Parte da qui “La congregazione”, ultimo romanzo di Alessandro Perissinotto edito da Mondadori. Elizabeth è una spogliarellista a fine corsa, una di quelle donne che ha puntato tutto sul suo corpo perché non aveva altro da mettere sul tavolo da gioco e che, quando la carne ha iniziato a cedere, si è ritrovata alla bottiglia. La conosciamo con una cavigliera attaccata alla gamba, sottoposta ad un programma sperimentale che ne monitora le funzioni vitali in quel di Frisco, Colorado, tra le nevi delle Montagne rocciose, dove ha ereditato una casa dalla zia, con un lavoro tranquillo in un distribuitore di benzina e un futuro che sembra, finalmente, senza nuvole all’orizzonte. La vita continua, insomma, ma è il passato che di morire non vuole proprio saperne. Qualcuno la sta seguendo, lo sente, lo percepisce, se ne accorge. Trova una cartolina: Jonestown.
Ѐ così che il passato le si ripresenta, riportandola proprio a Jonestown, in Guyana, America del sud, una lingua di terra poggiata tra il Venezuela, il Brasile e il Suriname, un posto come tanti altri da quelle parti se non fosse che proprio a Jonestown, nel 1978, ebbe luogo il più grande suicidio di massa della storia: 913 persone, tutte adepte al culto “Tempio del Popolo”, convinte dal Reverendo Jim Jones a ingoiare del veleno per morire con dignità e arrestare così l’avanzata del “Male”. E no, questa parte del romanzo non è stata inventata.

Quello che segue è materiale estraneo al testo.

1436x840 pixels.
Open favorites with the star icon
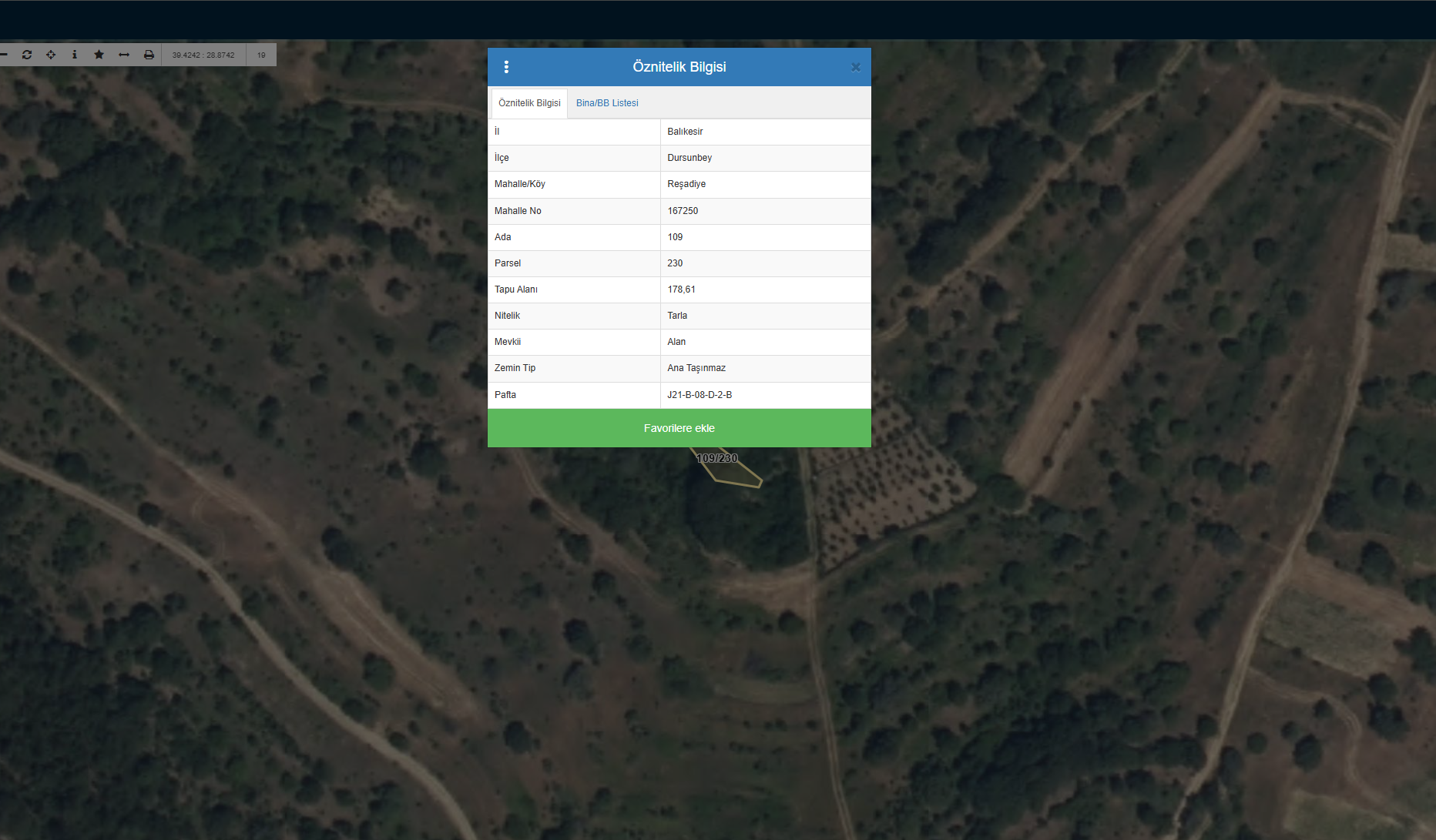point(99,55)
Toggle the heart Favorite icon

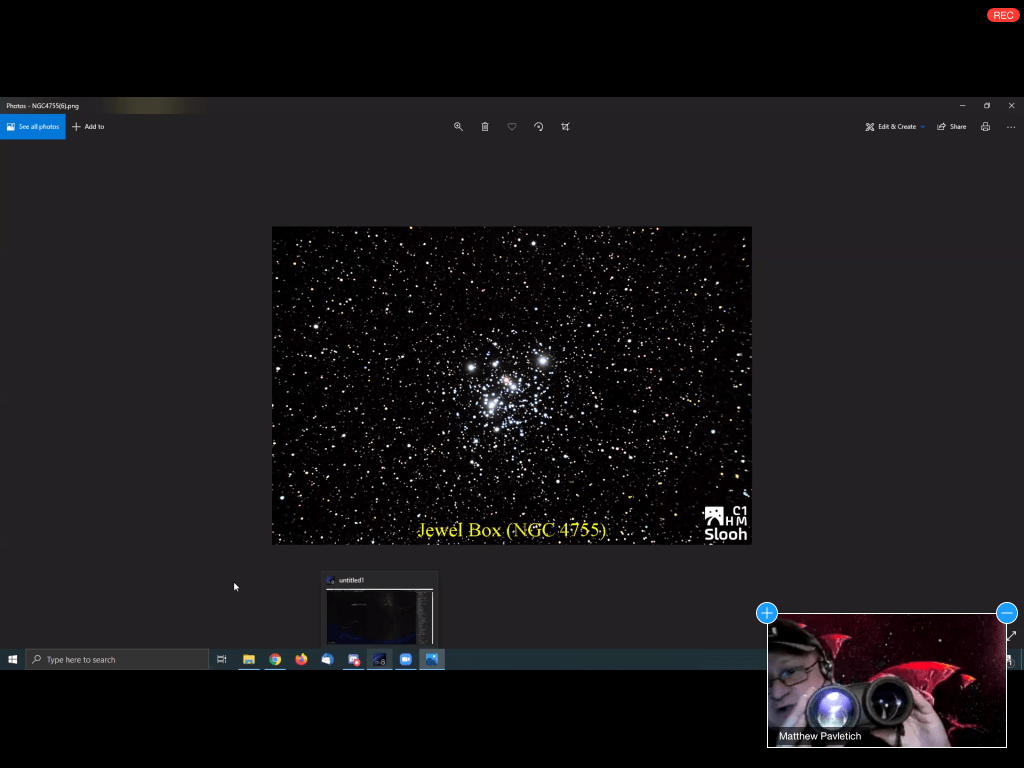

Perissinotto si pone davanti ad una sfida impegnativa: partire da un particolare, ovvero la vicenda fittizia di Elizabeth, per arrivare a raccontare una delle pagine più oscure della storia degli Stati Uniti e ci riesce magistralmente, allargando e restringendo continuamente lo zoom della sua cinepresa. Tra continui flashback e una capacità straordinaria di tenere incollato il lettore alla pagina, da vero fuoriclasse, trascina la storia in un caleidoscopio ansiogeno e sorprendente, infilandolo tra i cunicoli di una spy-story che si allarga a macchia d’olio. Una storia veloce, semplice all’apparenza, che diventa ad ogni pagina più complessa, più difficile, più inspiegabile, e che vede nella protagonista, questa Elizabeth un po’ rassegnata e un po’ suadente che come promette la sinossi del romanzo non avrebbe certo sfigurato in un film dei fratelli Coen, l’adrenalina che muove in avanti tutta la faccenda fino al suo epilogo, anch’esso notevolmente appassionante.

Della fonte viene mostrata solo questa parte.